Thursday, April 22, 2010

Agrarian Reform VS. Property and Civilization

An issue that attracts much concern and controversy among the public in the Philippines is Land Reform. Like most post-colonial nations, the Philippines suffers gross inequality of land ownership which originates from the feudalistic system set up by Western colonizers. Descendants of the colonizers, powerful families that are usually politically connected, now own large swaths of agricultural land tilled by the descendants of the peasants who were violently expropriated of the same land.

In an attempt to alleviate this injustice, leftists of all stripes call upon the ever reliant state. They create legislation that forcefully redistributes land from the haves to the have-nots, a move not uncommon to socialists. Groups under the Communist Party of the Philippines broker a bill that treats all landowners like criminals and takes their land title with little or any restitution. Social democrats, on the other hand, want something less radical. Opinion may differ when it comes to details; the size of landholdings required to be eligible for the program, or the compensation given to the landowner being expropriated. No matter which political group you ask, the consensus among them is clearly in support of legislation the bare minimum of which is to redistribute land from landowners to peasants without the consent of the former. A one-size-fits-all plan of government aggression applied to all who own more than a certain amount of land.

To the average Filipino news viewer, it would seem noble to support such cause. The average news viewer will support such program knowing that the peasants working for the landowners are the descendants of the real owners prior to colonial rule. Another probable motivation for supporting land reform is the appeal of 'equality', 'justice' and 'democracy' as cunningly promoted by the leftists since anything that is called 'democratic' these days suddenly become the height of morality. No doubt exists as to the problem of land theft and illegitimate ownership. The solutions, however, leave much to debate but are glossed over by blind political sentimentality and egalitarian motivations.

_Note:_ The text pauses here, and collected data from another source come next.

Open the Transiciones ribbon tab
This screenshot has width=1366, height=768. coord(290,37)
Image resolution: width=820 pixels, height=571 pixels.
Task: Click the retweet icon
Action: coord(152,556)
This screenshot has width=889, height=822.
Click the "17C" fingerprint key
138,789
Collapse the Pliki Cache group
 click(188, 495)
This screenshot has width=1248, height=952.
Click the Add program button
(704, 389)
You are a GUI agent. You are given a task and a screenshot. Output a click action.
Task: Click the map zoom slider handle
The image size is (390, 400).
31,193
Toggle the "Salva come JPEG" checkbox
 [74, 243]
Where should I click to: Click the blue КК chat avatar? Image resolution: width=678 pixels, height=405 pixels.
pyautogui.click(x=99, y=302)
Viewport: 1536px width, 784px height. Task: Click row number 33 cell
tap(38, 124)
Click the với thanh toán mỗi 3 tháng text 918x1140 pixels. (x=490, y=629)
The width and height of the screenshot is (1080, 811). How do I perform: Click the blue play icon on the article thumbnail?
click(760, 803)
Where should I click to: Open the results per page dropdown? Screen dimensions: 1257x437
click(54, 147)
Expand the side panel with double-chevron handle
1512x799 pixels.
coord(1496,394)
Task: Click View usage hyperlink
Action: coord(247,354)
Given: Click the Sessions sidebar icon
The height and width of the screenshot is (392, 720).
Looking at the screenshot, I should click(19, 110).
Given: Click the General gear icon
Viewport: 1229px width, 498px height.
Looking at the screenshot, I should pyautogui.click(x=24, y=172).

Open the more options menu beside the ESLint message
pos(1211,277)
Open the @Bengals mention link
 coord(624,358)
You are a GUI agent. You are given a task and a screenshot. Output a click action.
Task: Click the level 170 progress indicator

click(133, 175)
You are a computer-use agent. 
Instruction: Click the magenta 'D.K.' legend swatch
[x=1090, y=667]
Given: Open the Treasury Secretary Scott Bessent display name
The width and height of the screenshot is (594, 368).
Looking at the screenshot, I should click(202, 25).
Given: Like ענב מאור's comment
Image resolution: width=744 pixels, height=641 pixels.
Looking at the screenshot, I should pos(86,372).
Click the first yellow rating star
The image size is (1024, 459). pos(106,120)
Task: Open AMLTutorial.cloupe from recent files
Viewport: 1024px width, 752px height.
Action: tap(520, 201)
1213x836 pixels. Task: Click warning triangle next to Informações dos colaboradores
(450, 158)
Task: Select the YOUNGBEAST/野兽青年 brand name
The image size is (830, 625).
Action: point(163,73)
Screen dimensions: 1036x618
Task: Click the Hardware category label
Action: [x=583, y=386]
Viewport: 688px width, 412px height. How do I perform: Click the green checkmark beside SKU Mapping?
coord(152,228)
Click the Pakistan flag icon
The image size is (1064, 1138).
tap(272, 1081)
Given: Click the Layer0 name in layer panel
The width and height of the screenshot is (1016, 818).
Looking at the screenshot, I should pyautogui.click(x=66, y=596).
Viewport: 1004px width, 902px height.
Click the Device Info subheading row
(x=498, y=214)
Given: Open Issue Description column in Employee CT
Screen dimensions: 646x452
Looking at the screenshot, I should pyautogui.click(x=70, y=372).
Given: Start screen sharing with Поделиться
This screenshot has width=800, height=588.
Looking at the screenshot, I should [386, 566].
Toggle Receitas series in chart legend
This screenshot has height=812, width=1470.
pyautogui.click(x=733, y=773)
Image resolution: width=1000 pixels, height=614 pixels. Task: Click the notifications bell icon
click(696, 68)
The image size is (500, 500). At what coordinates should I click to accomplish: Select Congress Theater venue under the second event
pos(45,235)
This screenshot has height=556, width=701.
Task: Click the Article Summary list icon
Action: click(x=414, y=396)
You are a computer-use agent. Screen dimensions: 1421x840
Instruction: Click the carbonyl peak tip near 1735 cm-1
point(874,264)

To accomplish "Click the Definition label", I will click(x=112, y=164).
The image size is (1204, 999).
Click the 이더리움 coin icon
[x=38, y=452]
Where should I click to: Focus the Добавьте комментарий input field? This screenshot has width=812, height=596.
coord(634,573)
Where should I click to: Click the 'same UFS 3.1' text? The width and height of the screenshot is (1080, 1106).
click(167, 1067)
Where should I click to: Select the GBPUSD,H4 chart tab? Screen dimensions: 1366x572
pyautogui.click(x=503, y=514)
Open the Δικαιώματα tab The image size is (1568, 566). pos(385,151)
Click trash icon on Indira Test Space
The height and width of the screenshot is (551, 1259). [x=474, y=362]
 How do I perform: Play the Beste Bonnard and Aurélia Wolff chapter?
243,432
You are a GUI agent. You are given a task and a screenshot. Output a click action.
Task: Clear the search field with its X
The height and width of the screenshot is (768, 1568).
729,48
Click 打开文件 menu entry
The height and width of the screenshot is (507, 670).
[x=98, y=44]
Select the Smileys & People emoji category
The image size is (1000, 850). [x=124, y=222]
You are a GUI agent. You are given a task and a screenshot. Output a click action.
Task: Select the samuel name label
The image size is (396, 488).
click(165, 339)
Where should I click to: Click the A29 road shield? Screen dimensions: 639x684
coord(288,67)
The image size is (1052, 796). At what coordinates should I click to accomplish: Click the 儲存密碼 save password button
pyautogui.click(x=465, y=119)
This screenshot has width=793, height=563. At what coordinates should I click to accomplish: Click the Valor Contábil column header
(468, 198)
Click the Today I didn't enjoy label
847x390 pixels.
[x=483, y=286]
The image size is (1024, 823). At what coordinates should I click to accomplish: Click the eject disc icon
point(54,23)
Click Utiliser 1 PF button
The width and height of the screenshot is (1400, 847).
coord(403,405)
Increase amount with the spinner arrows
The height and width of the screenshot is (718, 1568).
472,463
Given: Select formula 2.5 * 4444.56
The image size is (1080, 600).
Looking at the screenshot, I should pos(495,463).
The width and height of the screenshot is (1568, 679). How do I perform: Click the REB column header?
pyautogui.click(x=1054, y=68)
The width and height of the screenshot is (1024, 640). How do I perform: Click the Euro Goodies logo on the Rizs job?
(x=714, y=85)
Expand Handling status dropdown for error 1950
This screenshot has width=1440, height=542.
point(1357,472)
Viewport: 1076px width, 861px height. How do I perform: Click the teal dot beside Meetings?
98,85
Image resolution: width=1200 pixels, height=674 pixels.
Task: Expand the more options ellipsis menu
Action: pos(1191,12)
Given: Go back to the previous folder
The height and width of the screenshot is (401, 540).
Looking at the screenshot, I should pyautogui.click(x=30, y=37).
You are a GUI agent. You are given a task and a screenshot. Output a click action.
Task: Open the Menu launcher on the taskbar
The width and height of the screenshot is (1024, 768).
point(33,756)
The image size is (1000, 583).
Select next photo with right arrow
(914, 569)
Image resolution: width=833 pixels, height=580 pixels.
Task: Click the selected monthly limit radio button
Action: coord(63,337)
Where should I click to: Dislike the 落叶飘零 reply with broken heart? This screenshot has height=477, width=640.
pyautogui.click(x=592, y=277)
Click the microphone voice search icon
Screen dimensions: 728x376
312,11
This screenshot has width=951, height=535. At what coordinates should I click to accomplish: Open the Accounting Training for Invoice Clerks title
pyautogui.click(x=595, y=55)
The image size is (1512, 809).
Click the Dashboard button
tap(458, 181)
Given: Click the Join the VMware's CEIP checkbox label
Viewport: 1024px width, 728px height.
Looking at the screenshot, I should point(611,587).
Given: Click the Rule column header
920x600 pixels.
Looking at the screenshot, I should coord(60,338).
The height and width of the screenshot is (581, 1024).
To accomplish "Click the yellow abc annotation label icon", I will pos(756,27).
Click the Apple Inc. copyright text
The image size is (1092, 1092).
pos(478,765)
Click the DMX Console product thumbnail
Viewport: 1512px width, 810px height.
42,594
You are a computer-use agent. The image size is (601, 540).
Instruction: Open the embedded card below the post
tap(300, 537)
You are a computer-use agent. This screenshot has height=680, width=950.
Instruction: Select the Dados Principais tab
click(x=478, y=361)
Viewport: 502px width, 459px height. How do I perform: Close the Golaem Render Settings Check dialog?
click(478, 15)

The original owners of the lands now concentrated in a few hands are most likely untraceable, but this does not give an excuse for politicians to target every large landholding just to alleviate an injustice done decades ago. Doing so will create more injustice by antagonizing formerly good relationships between land owners and workers. And workers definitely do not own land just because they are working on the land. It must be proven that property violation was done unto them or their ancestors. In other words, due process of law must be respected. Of course in this country the law is manipulated in favor of the elites. With that being the case, agrarian reform runs the risk of doing injustice to real owners while making illegitimate, politically-connected landlords escape.

It is important not to conflate land tenancy of a worker with the relationship of a lord and his serf. Tenancy comes about because of a voluntary trade between the lessee and the lessor. The landowner trades money in exchange for the services of the peasant farmer. The peasant farmer eventually builds a house near or at the land and becomes a lessee of the land. He does for the convenience of being near to his workplace. Tenancy may go on for several years but this does not in any way transfer ownership of the land from the lessor to the lessee. The tenancy was a manifestation of a voluntary trade. Hence, the landowner cannot be involuntarily obligated to give his land to the peasant farmer. In fact, the landowner should be complimented for not exercising his right to end the contractual relationship and leaving the peasant farmer without a job.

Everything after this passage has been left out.